WELLINGTON — New Zealand's most famous sheep, a merino named Shrek that became a celebrity when he was found in 2004 after six years on the loose, has died at a South Island farm, his owner said Tuesday.
Shrek went missing from his herd in 1998 and was assumed dead until he was found in a mountain cave six years later, sporting a massive fleece that made him appear three times his normal size.
The public in New Zealand, where sheep outnumber the 4.3 million human population almost 10 to 1, took the rambling ruminant to their hearts.
Television stations carried live broadcasts when a shearer clipped his oversize fleece, which weighed in at almost 27 kilograms (60 pounds), around six times the wool normally gathered from the average merino.

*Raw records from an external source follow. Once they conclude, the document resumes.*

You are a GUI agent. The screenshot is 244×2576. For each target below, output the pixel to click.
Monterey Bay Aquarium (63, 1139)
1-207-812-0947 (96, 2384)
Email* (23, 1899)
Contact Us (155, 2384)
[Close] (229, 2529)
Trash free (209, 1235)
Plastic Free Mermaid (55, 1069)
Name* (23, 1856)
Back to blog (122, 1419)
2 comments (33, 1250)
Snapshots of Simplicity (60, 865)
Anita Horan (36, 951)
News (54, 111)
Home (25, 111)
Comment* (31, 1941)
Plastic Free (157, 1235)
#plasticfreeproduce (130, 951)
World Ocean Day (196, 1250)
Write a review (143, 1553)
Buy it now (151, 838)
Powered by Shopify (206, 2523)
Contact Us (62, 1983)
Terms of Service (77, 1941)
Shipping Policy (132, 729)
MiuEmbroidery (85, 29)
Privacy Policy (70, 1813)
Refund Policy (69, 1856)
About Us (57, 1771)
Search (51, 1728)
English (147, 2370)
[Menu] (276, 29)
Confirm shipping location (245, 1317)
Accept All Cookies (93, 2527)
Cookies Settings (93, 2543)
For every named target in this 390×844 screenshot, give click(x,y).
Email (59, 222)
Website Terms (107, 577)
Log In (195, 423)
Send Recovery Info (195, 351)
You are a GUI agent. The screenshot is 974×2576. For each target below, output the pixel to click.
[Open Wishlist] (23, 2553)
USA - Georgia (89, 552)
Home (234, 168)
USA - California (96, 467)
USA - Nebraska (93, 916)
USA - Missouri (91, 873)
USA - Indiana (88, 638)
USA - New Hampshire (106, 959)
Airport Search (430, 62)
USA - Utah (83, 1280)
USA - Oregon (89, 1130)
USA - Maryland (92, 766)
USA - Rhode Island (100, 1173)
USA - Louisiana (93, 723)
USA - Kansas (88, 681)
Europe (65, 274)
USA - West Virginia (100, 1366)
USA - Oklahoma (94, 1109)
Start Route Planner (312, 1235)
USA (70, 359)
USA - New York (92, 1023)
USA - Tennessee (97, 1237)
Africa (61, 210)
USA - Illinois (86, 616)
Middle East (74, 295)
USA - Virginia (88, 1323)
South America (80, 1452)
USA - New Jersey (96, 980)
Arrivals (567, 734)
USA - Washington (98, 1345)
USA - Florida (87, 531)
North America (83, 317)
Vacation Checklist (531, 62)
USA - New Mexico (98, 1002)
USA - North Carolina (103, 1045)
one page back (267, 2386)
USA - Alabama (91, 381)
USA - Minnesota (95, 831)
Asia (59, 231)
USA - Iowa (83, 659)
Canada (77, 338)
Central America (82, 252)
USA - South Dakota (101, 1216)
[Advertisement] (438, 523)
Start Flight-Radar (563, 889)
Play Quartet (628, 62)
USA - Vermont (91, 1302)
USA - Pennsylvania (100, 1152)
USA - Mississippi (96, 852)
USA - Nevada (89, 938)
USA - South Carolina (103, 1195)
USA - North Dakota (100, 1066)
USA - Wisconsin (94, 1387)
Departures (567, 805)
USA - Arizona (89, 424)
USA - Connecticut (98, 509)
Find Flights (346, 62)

The sheep was flown to meet then prime minister Helen Clark at the national parliament in Wellington, became the subject of several children's books and made regular charity appearances.
But owner John Perriam said Shrek had to be put down over the weekend as, at 16 years old, his health was failing.
"He was just an ordinary sheep, went AWOL and hid, and when he was found he became the darling of the nation," Perriam told TVNZ.
"He had an unbelievable personality. He loved children and he was really good with the elderly in retirement homes."
Josie Spillane from the charity Cure Kids said it was impossible to estimate how much money the sheep had raised for worthy causes.
"At the end of the day, it is the death of an iconic Kiwi. He just happens to be a sheep," she told the Southland Times.
Reports said a memorial service would be held for Shrek this week at the Church of the Good Shepherd in Tekapo.